(Stored dataset items)
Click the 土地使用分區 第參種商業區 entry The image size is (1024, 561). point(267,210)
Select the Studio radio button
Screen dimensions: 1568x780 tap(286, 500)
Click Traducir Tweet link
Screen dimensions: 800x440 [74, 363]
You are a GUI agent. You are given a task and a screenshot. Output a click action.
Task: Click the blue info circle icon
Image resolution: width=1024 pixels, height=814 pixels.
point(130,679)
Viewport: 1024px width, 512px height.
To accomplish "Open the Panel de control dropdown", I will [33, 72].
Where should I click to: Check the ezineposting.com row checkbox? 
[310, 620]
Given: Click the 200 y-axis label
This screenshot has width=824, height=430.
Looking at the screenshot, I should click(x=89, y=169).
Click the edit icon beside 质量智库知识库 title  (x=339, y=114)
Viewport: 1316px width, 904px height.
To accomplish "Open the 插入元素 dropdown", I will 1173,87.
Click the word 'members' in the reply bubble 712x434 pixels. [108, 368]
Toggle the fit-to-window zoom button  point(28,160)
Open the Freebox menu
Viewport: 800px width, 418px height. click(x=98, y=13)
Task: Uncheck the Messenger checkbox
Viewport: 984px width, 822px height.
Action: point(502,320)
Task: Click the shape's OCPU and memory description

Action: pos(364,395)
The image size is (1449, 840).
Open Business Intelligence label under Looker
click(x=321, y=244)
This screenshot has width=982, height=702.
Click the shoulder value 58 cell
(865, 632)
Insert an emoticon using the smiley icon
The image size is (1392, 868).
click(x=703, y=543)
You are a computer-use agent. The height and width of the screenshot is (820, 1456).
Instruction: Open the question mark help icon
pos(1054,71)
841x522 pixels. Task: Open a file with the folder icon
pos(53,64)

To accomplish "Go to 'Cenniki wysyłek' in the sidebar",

* **EXERCISE**
Go through the data and return every record exactly.

* **ANSWER TO THIS PROBLEM**
Click the 土地使用分區 第參種商業區 entry The image size is (1024, 561). point(267,210)
Select the Studio radio button
Screen dimensions: 1568x780 tap(286, 500)
Click Traducir Tweet link
Screen dimensions: 800x440 [74, 363]
You are a GUI agent. You are given a task and a screenshot. Output a click action.
Task: Click the blue info circle icon
Image resolution: width=1024 pixels, height=814 pixels.
point(130,679)
Viewport: 1024px width, 512px height.
To accomplish "Open the Panel de control dropdown", I will [33, 72].
Where should I click to: Check the ezineposting.com row checkbox? 
[310, 620]
Given: Click the 200 y-axis label
This screenshot has width=824, height=430.
Looking at the screenshot, I should click(x=89, y=169).
Click the edit icon beside 质量智库知识库 title  (x=339, y=114)
Viewport: 1316px width, 904px height.
To accomplish "Open the 插入元素 dropdown", I will 1173,87.
Click the word 'members' in the reply bubble 712x434 pixels. [108, 368]
Toggle the fit-to-window zoom button  point(28,160)
Open the Freebox menu
Viewport: 800px width, 418px height. click(x=98, y=13)
Task: Uncheck the Messenger checkbox
Viewport: 984px width, 822px height.
Action: point(502,320)
Task: Click the shape's OCPU and memory description

Action: pos(364,395)
The image size is (1449, 840).
Open Business Intelligence label under Looker
click(x=321, y=244)
This screenshot has width=982, height=702.
Click the shoulder value 58 cell
(865, 632)
Insert an emoticon using the smiley icon
The image size is (1392, 868).
click(x=703, y=543)
You are a computer-use agent. The height and width of the screenshot is (820, 1456).
Instruction: Open the question mark help icon
pos(1054,71)
841x522 pixels. Task: Open a file with the folder icon
pos(53,64)

To accomplish "Go to 'Cenniki wysyłek' in the sidebar",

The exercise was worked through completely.